Database deployment automation approaches

Database deployment automation approaches

Bob Walker

Database deployment automation approaches

Hopefully, after reading Why consider database deployment automation? you’re ready to dive into database deployment automation. Depending on your company, automating your database deployments could be a large change, and it could cause friction. Friction is the enemy of change; the higher the friction, the slower the adoption. The goal of this post is to help remove that friction.

I demonstrate the principles with Microsoft SQL Server, but those same principles also apply to your database technology of choice.

This post discusses the following:

Database deployment automation approaches

Deploying databases can be very complex, and there are multiple approaches. Octopus Deploy integrates with multiple third-party tools and approaches, but this flexibility means there’s a lot to choose from, and as you evaluate third-party tools you’ll find they approach deployments in one of two ways, and each approach has its pros and cons.

#1 State based database deployment approach

With the state-based, or model-driven, database deployment approach, the desired state of the database is defined, and the state is saved into source control. During the deployment, the tool compares the desired state with the deployment target and generates a delta script. This process will be done for each environment.
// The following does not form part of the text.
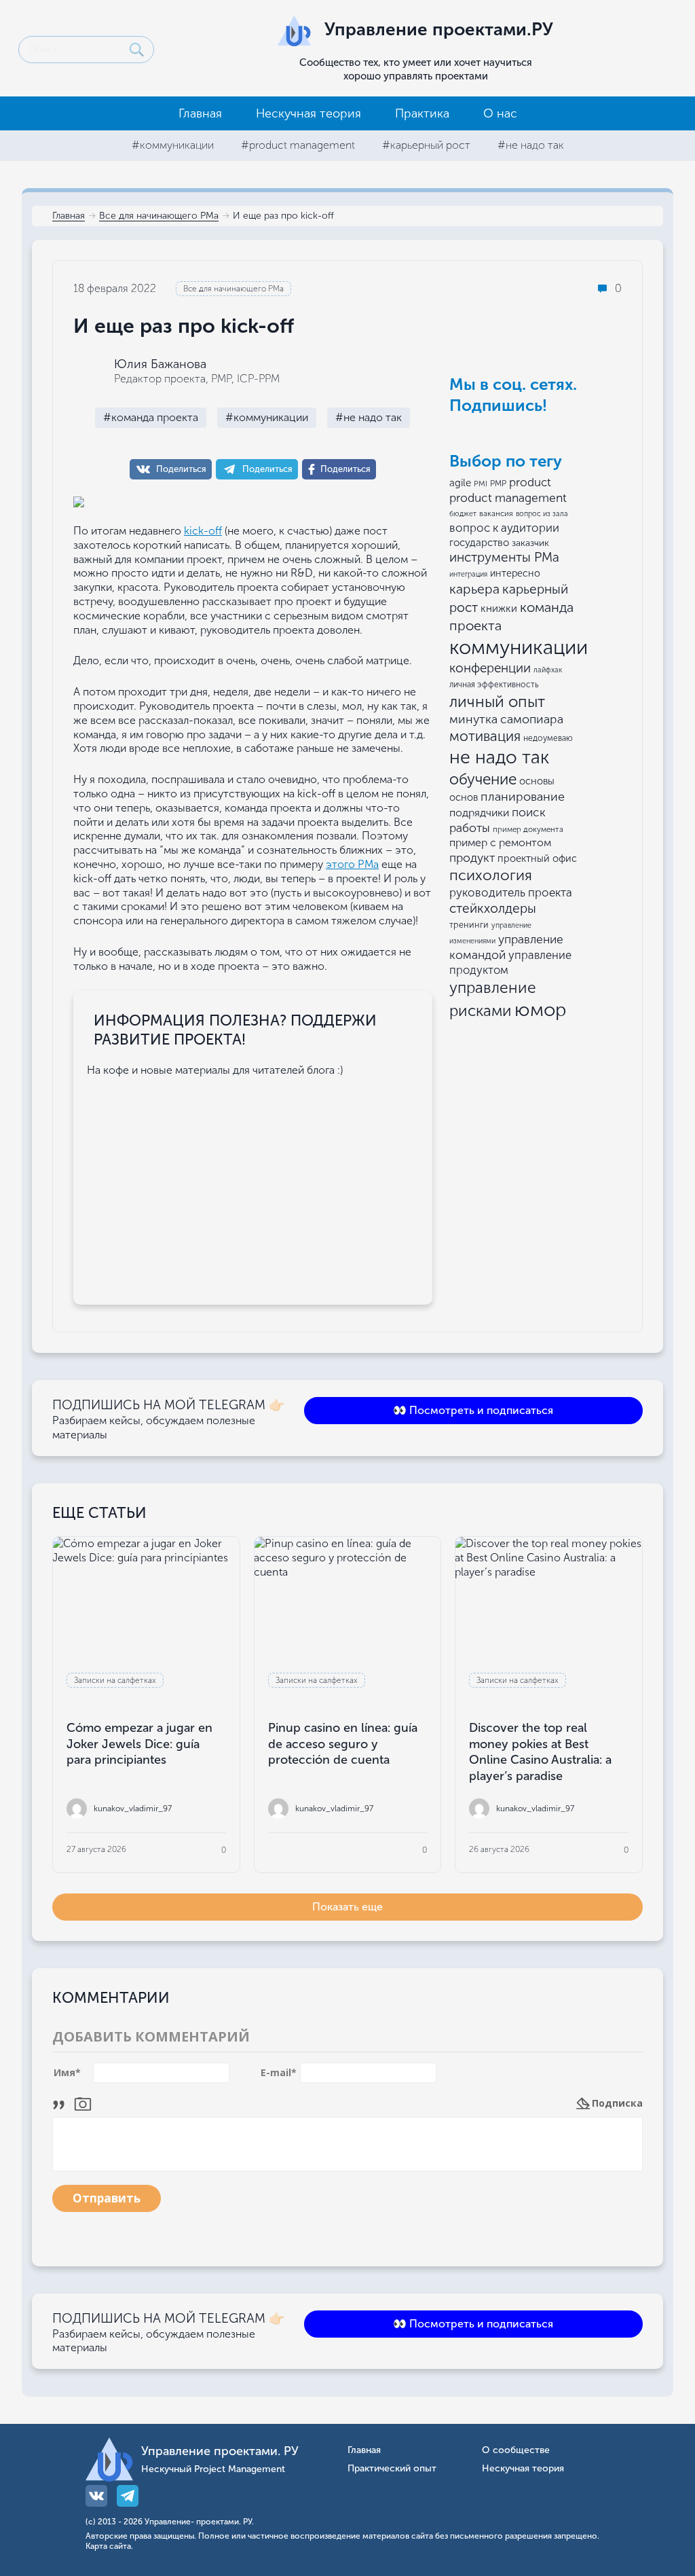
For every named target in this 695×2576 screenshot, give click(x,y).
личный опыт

The database desired state is stored as files in source control. Depending on the tool you use, the files with the desired state could be a series of create scripts, an XML file, or something completely different. The important thing to know is the tool will be responsible for updating and maintaining those files.

State-based pros

The tooling for the state-based approach often integrates with your IDE. For example, Redgate’s tooling integrates with SQL Server Management Studio, and Microsoft’s SSDT tooling integrates with Visual Studio. The changes to the schema are made using the IDE, and then the plug-in for the IDE takes over. It runs a comparison to determine the difference between the change and what is currently in source control. Then it makes the change to the necessary script on the file system.
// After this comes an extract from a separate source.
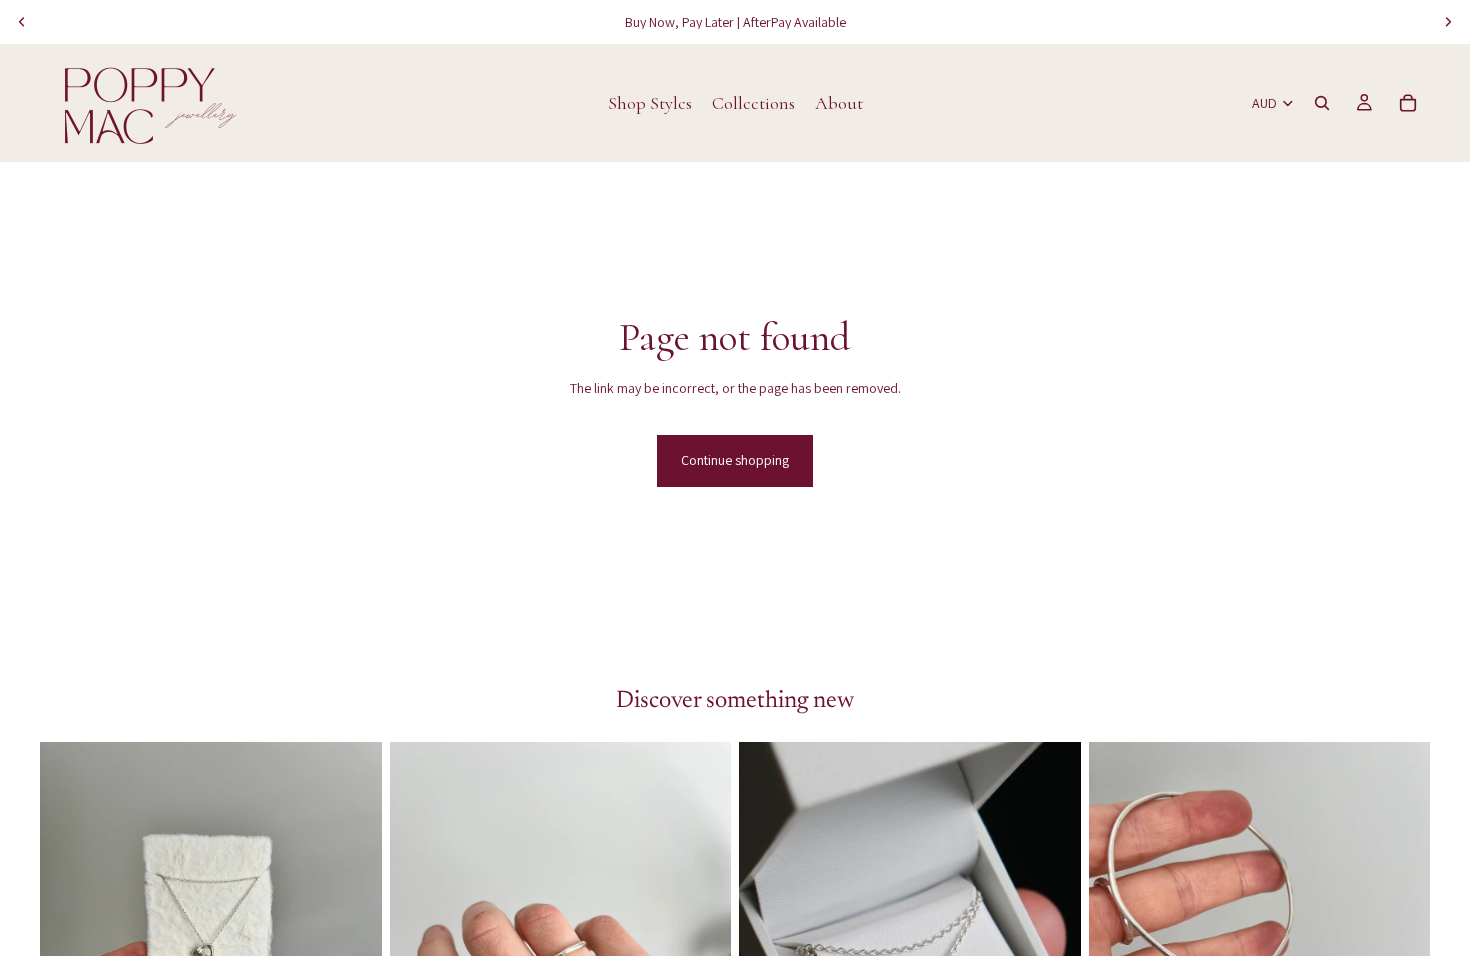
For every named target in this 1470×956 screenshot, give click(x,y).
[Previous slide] (22, 22)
All the file system interaction happens behind the scenes. The tool keeps track of all the changes, and this allows you to focus on making the database changes and testing them. After you’ve tested those changes, you use the tool to update the files in source control.

Finally, some of the tools allow you to mark a table as static data, and the data itself is checked into source control. During deployments, the tool will check the data in the destination table, and if the destination table is missing data or the data is incorrect, the delta script will include data change T-SQL statements.

State-based cons

A unique delta script is generated during deployment per environment. This is because a change could have been applied to one environment (dev) but not a higher environment (pre-production or production). That makes the tooling much more complex, and every once in a while, the tool will generate a delta script where an unexpected change is included, especially if permissions are not set correctly.

The tooling will want to control everything about the database, from the tables to the schemas to the users. You must configure the tool to ignore certain parts of the database.

As smart as the tooling is, it has a difficult time handling more complex changes. For example, when moving a column from one table to another, the tool doesn’t know that’s your intention, and it will drop the column from the old table and create a new empty column in the new table. The tooling will often include some sort of migration script functionality where you can write your own migration scripts, but the migration scripts have their own rules, and you must adhere to.

This lack of control can be a burden at times. You might end up creating a custom process that works alongside the tool. For example, the tool might not support post-deployment scripts, and in order to get that, you have to create a post-deploy folder that can be packaged and sent to Octopus. You would then have to update your process in Octopus to look for the folder and run any scripts it finds. It works, but now you are responsible for maintaining that process.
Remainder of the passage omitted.